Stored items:
######

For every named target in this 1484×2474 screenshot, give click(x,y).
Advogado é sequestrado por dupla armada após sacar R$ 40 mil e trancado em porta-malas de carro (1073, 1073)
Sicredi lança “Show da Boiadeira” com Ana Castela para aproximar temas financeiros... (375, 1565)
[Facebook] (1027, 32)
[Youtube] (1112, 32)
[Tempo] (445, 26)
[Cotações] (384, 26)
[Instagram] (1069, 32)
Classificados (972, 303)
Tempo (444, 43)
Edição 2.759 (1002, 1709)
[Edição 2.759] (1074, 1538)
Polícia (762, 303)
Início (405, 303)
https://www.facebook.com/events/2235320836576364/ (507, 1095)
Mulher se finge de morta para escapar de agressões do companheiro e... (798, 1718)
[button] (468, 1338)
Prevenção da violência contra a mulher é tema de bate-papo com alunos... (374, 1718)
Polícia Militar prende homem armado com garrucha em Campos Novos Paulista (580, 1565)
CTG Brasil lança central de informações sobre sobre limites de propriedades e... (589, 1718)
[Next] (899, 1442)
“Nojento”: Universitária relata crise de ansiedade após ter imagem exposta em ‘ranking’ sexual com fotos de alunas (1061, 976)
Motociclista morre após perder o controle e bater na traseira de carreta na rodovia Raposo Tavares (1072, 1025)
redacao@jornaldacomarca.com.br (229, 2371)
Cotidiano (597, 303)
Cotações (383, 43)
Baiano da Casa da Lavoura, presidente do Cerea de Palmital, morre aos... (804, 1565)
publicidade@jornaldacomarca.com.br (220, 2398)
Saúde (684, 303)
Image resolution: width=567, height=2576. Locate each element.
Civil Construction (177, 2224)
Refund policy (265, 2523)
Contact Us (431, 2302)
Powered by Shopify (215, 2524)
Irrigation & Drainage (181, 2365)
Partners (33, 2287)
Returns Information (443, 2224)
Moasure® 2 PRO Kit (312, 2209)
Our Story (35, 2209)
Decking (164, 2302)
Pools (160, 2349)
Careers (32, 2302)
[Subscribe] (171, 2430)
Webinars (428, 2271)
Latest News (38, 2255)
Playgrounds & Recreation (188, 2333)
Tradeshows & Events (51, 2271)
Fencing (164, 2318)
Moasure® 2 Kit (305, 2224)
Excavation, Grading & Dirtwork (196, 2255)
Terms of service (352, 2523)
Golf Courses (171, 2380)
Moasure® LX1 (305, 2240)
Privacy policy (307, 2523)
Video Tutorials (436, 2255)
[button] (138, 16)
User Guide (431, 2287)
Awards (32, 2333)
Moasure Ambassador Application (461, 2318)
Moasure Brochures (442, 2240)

######

_EXERCISE INSTRUCTIONS_
Every entry should be duplicated exactly as written.

_OUTPUT OF THE TASK_
For every named target in this 1484×2474 screenshot, give click(x,y).
Advogado é sequestrado por dupla armada após sacar R$ 40 mil e trancado em porta-malas de carro (1073, 1073)
Sicredi lança “Show da Boiadeira” com Ana Castela para aproximar temas financeiros... (375, 1565)
[Facebook] (1027, 32)
[Youtube] (1112, 32)
[Tempo] (445, 26)
[Cotações] (384, 26)
[Instagram] (1069, 32)
Classificados (972, 303)
Tempo (444, 43)
Edição 2.759 (1002, 1709)
[Edição 2.759] (1074, 1538)
Polícia (762, 303)
Início (405, 303)
https://www.facebook.com/events/2235320836576364/ (507, 1095)
Mulher se finge de morta para escapar de agressões do companheiro e... (798, 1718)
[button] (468, 1338)
Prevenção da violência contra a mulher é tema de bate-papo com alunos... (374, 1718)
Polícia Militar prende homem armado com garrucha em Campos Novos Paulista (580, 1565)
CTG Brasil lança central de informações sobre sobre limites de propriedades e... (589, 1718)
[Next] (899, 1442)
“Nojento”: Universitária relata crise de ansiedade após ter imagem exposta em ‘ranking’ sexual com fotos de alunas (1061, 976)
Motociclista morre após perder o controle e bater na traseira de carreta na rodovia Raposo Tavares (1072, 1025)
redacao@jornaldacomarca.com.br (229, 2371)
Cotidiano (597, 303)
Cotações (383, 43)
Baiano da Casa da Lavoura, presidente do Cerea de Palmital, morre aos... (804, 1565)
publicidade@jornaldacomarca.com.br (220, 2398)
Saúde (684, 303)
Image resolution: width=567, height=2576. Locate each element.
Civil Construction (177, 2224)
Refund policy (265, 2523)
Contact Us (431, 2302)
Powered by Shopify (215, 2524)
Irrigation & Drainage (181, 2365)
Partners (33, 2287)
Returns Information (443, 2224)
Moasure® 2 PRO Kit (312, 2209)
Our Story (35, 2209)
Decking (164, 2302)
Pools (160, 2349)
Careers (32, 2302)
[Subscribe] (171, 2430)
Webinars (428, 2271)
Latest News (38, 2255)
Playgrounds & Recreation (188, 2333)
Tradeshows & Events (51, 2271)
Fencing (164, 2318)
Moasure® 2 Kit (305, 2224)
Excavation, Grading & Dirtwork (196, 2255)
Terms of service (352, 2523)
Golf Courses (171, 2380)
Moasure® LX1 (305, 2240)
Privacy policy (307, 2523)
Video Tutorials (436, 2255)
[button] (138, 16)
User Guide (431, 2287)
Awards (32, 2333)
Moasure Ambassador Application (461, 2318)
Moasure Brochures (442, 2240)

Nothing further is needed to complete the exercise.